Lundi, le gouvernement allemand a annoncé un désaccord entre Airbus et Dassault Aviation concernant la construction d'un avion de combat commun, marquant ainsi l'arrêt du projet Scaf, qui devait incarner la coopération militaire européenne.
Le Premier ministre belge, Bart De Wever, a exprimé son indignation, qualifiant la décision d'« arrogant » et de « stupide » lors d'une conférence organisée par le think tank Friends of Europe. « Quelle perte de temps ! » a-t-il déclaré, insistant sur l'importance de développer des projets de défense en commun en vue des menaces géopolitiques actuelles.
« Penser qu’un pays puisse développer un avion de combat seul est une pure absurde. Cette décision est préoccupante pour l'avenir de la défense européenne », a-t-il ajouté. Cette vision est partagée par la ministre espagnole de la Défense, Margarita Robles, qui parle d'une « très mauvaise nouvelle pour l'autonomie stratégique de l'Europe », affirmant que les intérêts industriels ont primé sur ceux de la sécurité et de la défense.
Initialement lancé en 2017 par Emmanuel Macron et Angela Merkel, le Scaf devait assurer la supériorité aérienne européenne à partir de 2040, remplaçant le Rafale en France et l'Eurofighter Typhoon en Allemagne. Le projet prévoyait un système de communication innovant reliant différents aéronefs, une approche qualifiée de « cloud de combat ».

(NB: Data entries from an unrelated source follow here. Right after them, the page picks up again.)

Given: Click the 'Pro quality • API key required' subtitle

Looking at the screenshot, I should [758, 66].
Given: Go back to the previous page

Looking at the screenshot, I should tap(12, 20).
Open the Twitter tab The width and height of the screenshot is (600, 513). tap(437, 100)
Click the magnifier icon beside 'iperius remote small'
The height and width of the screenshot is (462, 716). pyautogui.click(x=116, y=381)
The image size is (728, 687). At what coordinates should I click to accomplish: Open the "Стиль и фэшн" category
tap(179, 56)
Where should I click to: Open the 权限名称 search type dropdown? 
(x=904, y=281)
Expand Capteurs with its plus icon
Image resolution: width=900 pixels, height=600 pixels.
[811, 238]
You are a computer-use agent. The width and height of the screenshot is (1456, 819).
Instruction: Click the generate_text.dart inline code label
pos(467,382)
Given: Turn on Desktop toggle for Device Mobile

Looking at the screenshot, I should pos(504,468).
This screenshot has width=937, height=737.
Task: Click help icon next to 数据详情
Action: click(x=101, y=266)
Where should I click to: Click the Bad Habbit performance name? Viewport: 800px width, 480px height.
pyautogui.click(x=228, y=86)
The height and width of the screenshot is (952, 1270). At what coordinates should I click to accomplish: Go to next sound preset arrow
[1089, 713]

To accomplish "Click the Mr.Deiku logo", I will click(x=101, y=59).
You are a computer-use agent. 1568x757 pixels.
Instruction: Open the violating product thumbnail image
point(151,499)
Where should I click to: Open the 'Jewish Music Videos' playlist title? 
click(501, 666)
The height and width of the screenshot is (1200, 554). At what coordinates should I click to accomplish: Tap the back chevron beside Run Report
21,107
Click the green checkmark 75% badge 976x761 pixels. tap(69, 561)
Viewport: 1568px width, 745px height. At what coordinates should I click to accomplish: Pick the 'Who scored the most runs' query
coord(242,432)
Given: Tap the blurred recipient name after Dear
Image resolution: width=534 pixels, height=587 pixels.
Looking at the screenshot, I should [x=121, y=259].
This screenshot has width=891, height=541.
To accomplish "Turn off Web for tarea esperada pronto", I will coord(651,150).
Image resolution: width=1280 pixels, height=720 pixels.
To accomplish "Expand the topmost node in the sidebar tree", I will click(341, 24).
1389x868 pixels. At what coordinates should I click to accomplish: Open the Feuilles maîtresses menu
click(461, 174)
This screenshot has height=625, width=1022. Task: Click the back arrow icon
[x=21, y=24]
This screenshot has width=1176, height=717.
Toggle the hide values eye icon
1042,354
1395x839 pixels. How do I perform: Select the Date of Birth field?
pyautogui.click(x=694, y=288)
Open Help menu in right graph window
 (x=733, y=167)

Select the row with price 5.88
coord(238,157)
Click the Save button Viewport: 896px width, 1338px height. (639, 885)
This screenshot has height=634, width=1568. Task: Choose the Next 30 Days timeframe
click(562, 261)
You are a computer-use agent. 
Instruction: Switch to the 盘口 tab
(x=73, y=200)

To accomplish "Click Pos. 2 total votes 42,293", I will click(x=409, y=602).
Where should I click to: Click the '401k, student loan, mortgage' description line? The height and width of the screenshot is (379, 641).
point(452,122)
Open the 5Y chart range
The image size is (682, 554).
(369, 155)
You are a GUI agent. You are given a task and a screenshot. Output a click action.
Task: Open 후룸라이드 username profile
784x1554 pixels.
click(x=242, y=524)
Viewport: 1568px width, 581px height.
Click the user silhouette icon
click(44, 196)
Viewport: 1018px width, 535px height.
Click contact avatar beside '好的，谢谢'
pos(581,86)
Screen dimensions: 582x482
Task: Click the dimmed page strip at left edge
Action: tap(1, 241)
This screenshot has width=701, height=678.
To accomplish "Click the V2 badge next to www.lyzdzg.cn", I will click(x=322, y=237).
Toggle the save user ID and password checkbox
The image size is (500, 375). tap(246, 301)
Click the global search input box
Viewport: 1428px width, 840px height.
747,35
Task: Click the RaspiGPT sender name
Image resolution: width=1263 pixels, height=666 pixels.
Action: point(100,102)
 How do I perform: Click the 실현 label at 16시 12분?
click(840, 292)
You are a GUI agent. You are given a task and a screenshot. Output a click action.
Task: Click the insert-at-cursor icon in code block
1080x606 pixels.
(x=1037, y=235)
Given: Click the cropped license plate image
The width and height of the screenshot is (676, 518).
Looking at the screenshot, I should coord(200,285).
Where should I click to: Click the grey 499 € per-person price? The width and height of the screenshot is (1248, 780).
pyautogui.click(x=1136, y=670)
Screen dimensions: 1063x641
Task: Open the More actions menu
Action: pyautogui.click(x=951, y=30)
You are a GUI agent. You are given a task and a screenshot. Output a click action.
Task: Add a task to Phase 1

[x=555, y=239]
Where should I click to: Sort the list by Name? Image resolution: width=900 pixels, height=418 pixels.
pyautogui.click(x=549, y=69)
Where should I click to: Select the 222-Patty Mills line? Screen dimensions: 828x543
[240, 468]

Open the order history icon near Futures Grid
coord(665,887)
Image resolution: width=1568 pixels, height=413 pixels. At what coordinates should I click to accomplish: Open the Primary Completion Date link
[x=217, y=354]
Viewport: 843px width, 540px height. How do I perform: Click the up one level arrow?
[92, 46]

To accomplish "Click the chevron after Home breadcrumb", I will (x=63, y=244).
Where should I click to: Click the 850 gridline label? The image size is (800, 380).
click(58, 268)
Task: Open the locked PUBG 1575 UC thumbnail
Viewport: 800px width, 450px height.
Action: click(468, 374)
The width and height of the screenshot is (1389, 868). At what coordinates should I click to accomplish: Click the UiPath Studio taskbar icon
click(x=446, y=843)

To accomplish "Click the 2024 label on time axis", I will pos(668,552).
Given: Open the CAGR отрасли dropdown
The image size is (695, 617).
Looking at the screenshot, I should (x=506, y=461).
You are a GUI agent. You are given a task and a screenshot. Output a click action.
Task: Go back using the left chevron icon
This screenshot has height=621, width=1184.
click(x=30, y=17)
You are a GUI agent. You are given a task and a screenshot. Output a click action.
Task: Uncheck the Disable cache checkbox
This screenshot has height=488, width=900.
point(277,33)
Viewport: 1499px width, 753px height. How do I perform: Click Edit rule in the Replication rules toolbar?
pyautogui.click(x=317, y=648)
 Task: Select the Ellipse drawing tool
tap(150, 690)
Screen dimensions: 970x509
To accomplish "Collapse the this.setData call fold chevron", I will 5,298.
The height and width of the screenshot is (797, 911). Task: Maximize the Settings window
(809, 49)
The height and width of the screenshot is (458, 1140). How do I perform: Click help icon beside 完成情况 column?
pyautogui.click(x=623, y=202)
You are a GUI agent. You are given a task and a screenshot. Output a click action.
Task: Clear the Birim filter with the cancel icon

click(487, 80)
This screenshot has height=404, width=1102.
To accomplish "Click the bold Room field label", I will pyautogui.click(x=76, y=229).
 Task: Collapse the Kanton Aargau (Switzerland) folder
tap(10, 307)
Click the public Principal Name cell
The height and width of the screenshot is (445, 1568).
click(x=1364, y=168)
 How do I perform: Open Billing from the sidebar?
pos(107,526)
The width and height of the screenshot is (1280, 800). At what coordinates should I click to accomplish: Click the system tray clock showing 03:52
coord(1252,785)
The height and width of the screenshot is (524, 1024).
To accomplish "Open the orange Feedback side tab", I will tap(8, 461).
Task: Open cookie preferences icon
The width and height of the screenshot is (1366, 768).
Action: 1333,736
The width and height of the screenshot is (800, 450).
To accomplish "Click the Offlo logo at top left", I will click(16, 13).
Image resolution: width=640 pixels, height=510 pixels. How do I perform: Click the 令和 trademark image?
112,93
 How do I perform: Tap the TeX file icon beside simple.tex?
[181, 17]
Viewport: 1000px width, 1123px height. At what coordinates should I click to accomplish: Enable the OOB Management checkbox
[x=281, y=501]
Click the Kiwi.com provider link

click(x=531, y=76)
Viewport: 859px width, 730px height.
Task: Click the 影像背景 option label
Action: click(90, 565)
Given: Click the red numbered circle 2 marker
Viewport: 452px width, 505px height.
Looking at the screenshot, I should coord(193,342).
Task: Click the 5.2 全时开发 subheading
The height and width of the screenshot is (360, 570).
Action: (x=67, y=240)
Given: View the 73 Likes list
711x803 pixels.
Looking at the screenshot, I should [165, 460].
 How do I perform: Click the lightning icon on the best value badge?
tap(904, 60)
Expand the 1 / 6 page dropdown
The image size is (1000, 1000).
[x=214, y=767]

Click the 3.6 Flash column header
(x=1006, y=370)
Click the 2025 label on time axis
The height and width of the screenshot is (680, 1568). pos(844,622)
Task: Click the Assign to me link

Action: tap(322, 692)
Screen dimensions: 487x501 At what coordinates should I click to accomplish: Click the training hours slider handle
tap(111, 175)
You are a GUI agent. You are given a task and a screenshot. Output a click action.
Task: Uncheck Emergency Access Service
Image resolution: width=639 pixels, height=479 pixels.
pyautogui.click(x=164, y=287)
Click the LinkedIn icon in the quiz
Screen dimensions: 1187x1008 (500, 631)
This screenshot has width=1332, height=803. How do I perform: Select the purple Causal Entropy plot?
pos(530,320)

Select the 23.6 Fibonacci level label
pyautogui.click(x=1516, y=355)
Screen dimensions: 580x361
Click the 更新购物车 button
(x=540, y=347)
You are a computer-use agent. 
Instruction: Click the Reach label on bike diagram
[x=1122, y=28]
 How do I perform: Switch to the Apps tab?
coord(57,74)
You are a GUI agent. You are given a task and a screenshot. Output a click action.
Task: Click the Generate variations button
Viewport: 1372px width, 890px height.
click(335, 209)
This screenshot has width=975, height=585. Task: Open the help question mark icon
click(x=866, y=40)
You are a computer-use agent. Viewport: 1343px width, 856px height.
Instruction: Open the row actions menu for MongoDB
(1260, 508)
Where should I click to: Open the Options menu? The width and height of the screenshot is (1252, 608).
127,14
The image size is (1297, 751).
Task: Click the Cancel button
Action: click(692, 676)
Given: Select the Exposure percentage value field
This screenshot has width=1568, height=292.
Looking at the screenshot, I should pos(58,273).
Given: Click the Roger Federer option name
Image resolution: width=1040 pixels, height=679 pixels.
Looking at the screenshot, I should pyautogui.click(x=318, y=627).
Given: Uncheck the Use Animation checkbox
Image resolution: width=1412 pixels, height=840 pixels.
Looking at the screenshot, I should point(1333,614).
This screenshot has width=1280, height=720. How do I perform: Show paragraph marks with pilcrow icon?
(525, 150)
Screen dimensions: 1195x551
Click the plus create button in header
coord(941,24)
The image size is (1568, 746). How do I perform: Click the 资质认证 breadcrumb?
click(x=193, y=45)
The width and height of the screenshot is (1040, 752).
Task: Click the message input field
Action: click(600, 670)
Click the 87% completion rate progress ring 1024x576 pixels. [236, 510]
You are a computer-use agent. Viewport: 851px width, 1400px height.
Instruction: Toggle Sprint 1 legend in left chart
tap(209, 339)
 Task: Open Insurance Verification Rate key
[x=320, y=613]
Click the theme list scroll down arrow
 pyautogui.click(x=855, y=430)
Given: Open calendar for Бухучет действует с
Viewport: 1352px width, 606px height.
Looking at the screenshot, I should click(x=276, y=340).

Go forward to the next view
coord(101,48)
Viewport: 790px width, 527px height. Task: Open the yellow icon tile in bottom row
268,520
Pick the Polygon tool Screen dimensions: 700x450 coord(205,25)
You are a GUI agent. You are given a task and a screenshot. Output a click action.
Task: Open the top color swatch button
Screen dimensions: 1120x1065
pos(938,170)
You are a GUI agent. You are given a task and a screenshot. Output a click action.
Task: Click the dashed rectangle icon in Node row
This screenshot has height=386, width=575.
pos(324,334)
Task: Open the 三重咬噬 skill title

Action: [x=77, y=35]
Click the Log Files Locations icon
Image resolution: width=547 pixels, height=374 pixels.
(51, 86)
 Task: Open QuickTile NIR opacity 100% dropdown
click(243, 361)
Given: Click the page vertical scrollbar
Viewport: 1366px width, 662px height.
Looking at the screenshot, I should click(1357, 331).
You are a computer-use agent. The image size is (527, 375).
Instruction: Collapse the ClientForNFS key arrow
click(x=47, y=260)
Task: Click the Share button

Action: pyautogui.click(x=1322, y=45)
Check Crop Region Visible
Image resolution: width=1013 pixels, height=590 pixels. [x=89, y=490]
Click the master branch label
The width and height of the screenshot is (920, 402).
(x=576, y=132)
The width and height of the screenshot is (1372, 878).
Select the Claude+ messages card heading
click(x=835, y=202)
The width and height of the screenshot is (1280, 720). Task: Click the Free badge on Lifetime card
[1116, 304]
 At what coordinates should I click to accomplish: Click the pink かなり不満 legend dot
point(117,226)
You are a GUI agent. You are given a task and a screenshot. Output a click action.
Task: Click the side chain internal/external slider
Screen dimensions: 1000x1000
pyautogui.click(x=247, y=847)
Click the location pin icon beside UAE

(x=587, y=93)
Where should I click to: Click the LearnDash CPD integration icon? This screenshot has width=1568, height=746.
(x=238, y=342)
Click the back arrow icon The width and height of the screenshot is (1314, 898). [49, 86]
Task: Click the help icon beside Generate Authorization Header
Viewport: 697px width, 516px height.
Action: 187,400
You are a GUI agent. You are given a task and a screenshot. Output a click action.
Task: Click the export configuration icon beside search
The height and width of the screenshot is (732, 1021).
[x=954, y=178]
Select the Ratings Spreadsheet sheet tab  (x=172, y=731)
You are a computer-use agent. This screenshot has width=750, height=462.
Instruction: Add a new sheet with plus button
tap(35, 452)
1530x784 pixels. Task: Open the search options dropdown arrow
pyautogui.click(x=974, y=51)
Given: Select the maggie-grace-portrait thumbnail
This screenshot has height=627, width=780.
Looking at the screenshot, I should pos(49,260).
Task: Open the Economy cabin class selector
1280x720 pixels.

Un abandon de ce type n'est pas en phase avec les défis actuels, notamment suite aux tensions avec la Russie et le désengagement des États-Unis. Comme l'indiquent plusieurs analystes, il est essentiel que les pays européens unissent leurs forces pour renforcer leur défense collective face à un environnement de sécurité de plus en plus complexe.